For additional background, NPR's All Things Considered on July 20th carried an analysis piece with interviews by an ex-CIA intelligence expert and a wildlife professor.

Tuesday, July 24, 2007

Every Picture Tells a Story

Early in the book, Harry Potter and the Deathly Hallows, the under-age Harry Potter could be traced by the Ministry of Magic if he performed illegal magic. Perhaps even magic has a unique signature.

A current item in Ars Technica, titled Harry Potter and the Serial Number of Doom, by Nate Anderson, reveals some interesting details about digital photo images. An industry standard "Exchangeable image file format" (Exif) data record is embedded into modern digital images.

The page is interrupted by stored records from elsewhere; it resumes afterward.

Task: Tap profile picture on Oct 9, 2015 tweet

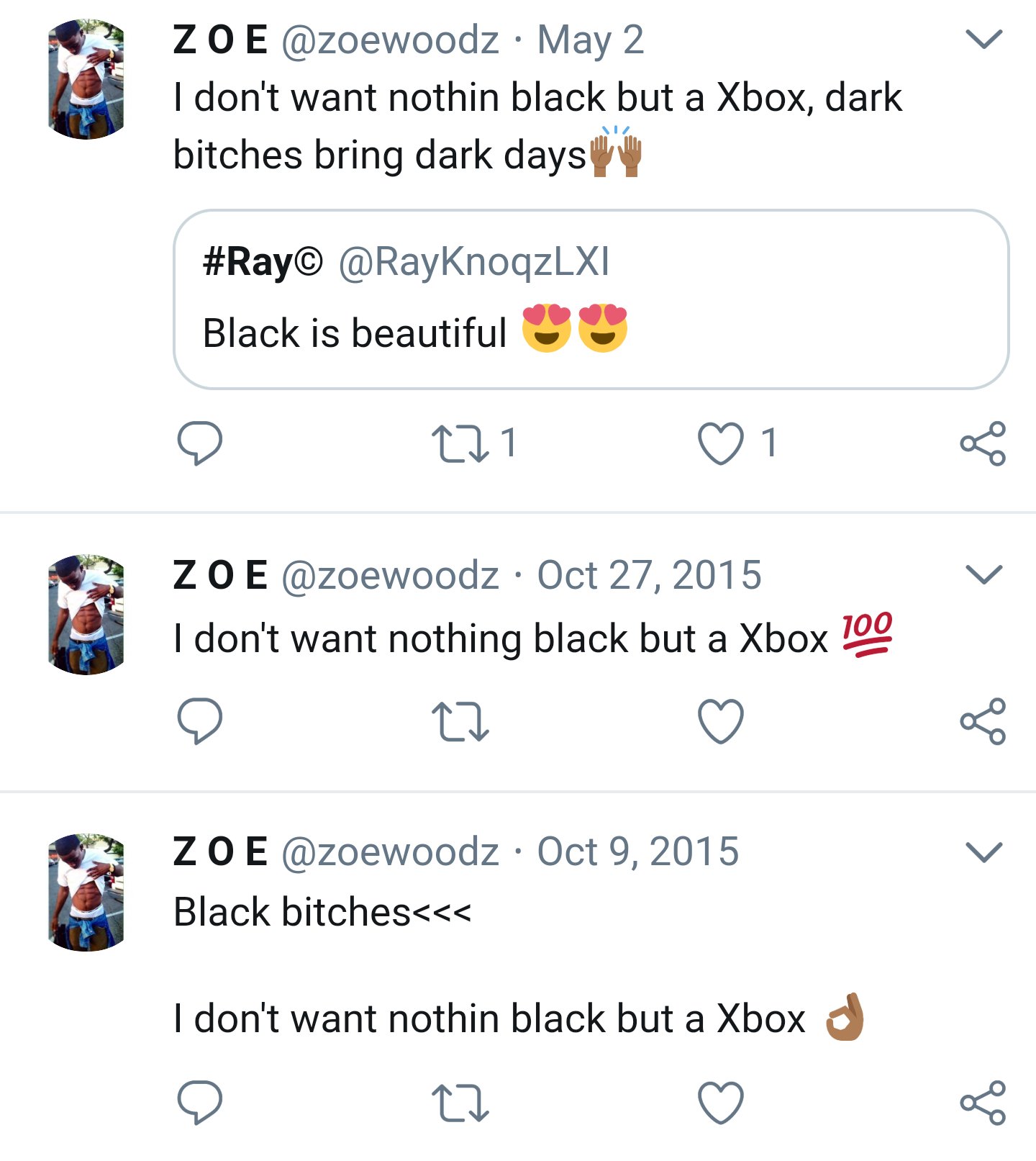Action: pos(86,893)
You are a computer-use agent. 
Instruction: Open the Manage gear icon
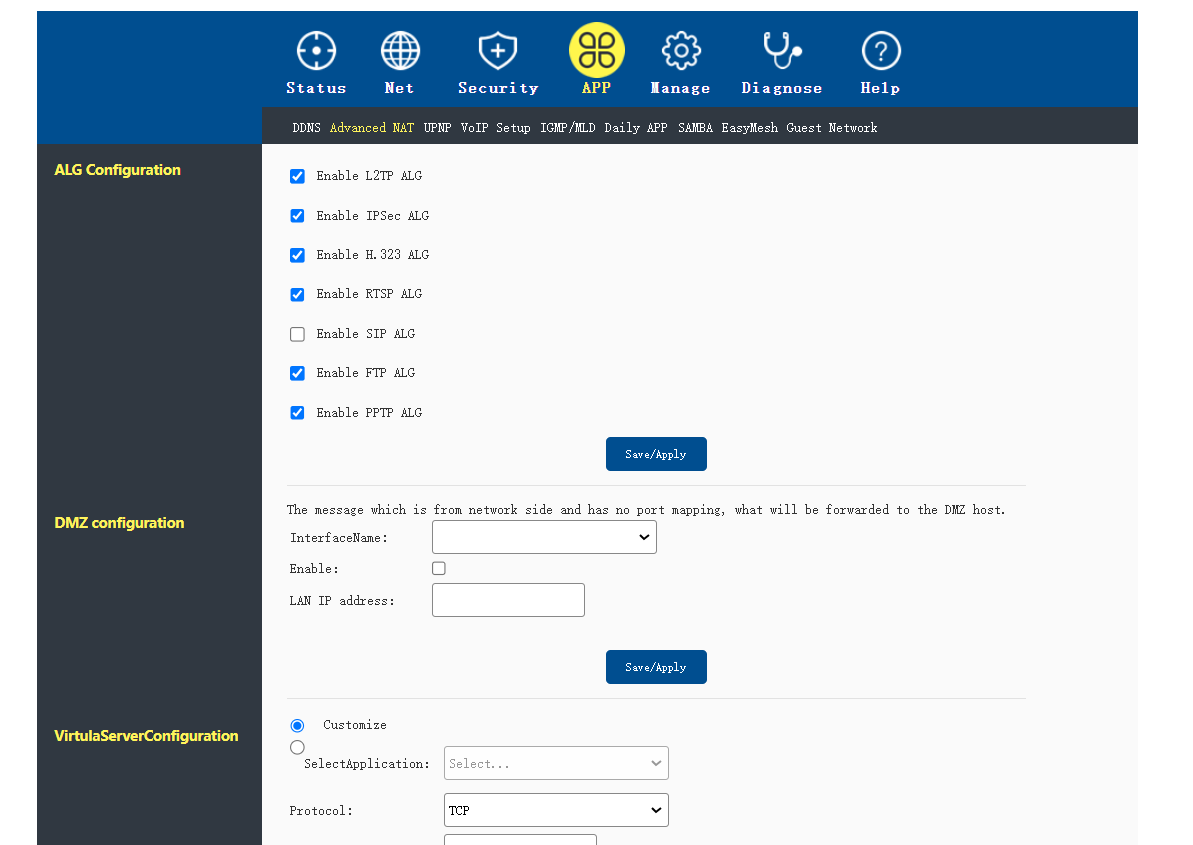click(x=681, y=51)
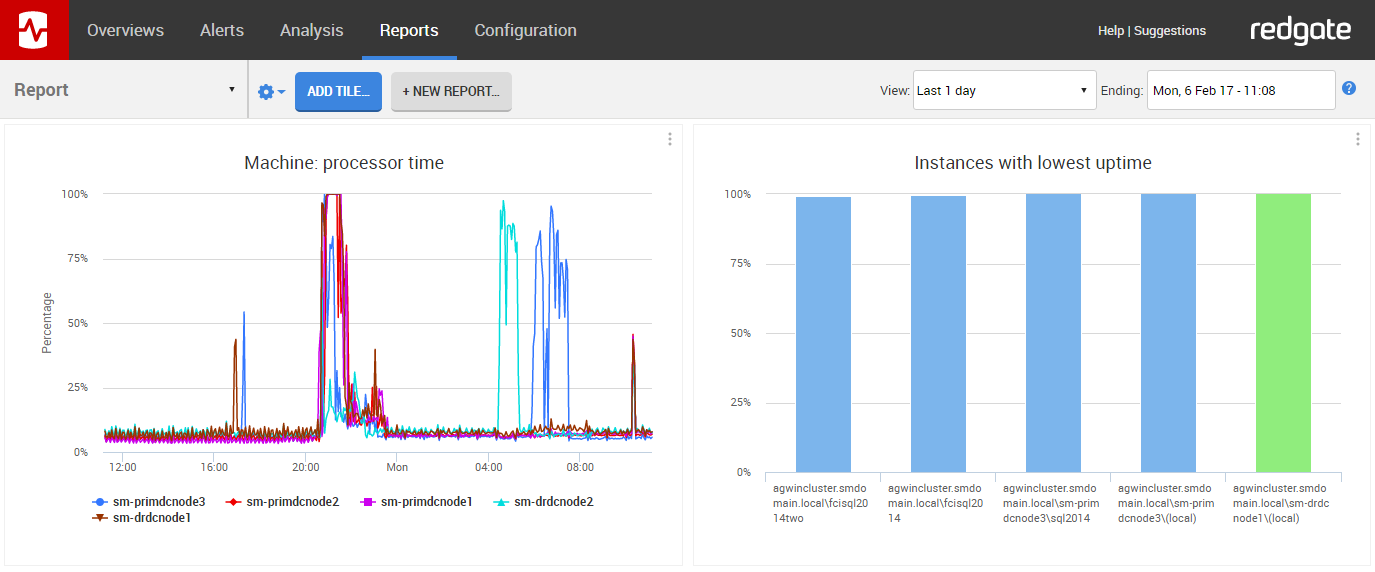Open the View 'Last 1 day' dropdown
The width and height of the screenshot is (1375, 572).
coord(1004,91)
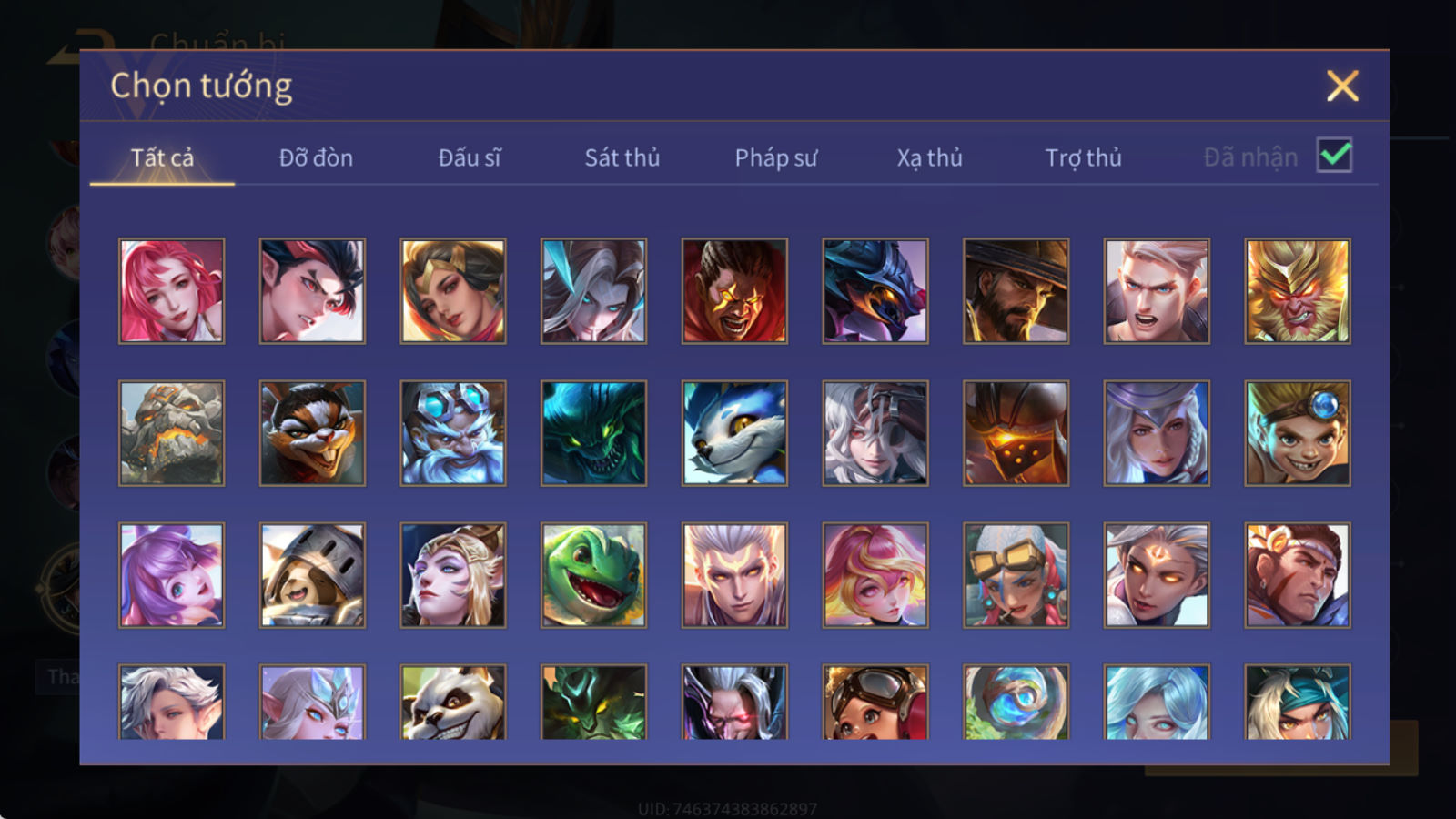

The article cites an Electronic Frontiers Foundation item from July 20, Harry Potter and the Digital Fingerprints. Prior to the official release of J.K. Rowling's seventh and final book in the Harry Potter series, someone had gone to the trouble of photographing every page of a leaked copy of the book with their digital camera, and they made the entire text available through BitTorrent.

By using an open-source program called ExifTool, the folks at EFF can tell us that the leaker of the book had used a Cannon Rebel 300D, what the camera's serial number is (560151117), and more than 100 other facts about the photos.

Out of curiosity, I downloaded the Windows executable of ExifTool and tried it out. The Windows version supports a handy drag & drop interface, where you can drag an image onto the executable and read a CMD-style terminal window listing of the Exif data.

An image that I had taken with the camera in my cell phone contained the cell phone model number and all kinds of other details, including what version of PhotoShop I had used to clean up the image. Another image taken with my Canon PowerShot S60 contained even more detailed information.

I did a non-scientific survey of pictures in the photo sharing site, flickr, and I couldn't find too much information on a random selection of photos, including my own. I checked out the privacy and permissions settings for my flickr account, and I discovered that they have a global setting that lets you hide your photos' Exif data. When I went back to my account and checked on the Exif data for my pictures, I noted that was just barebones information, such as the image type, size and resolution.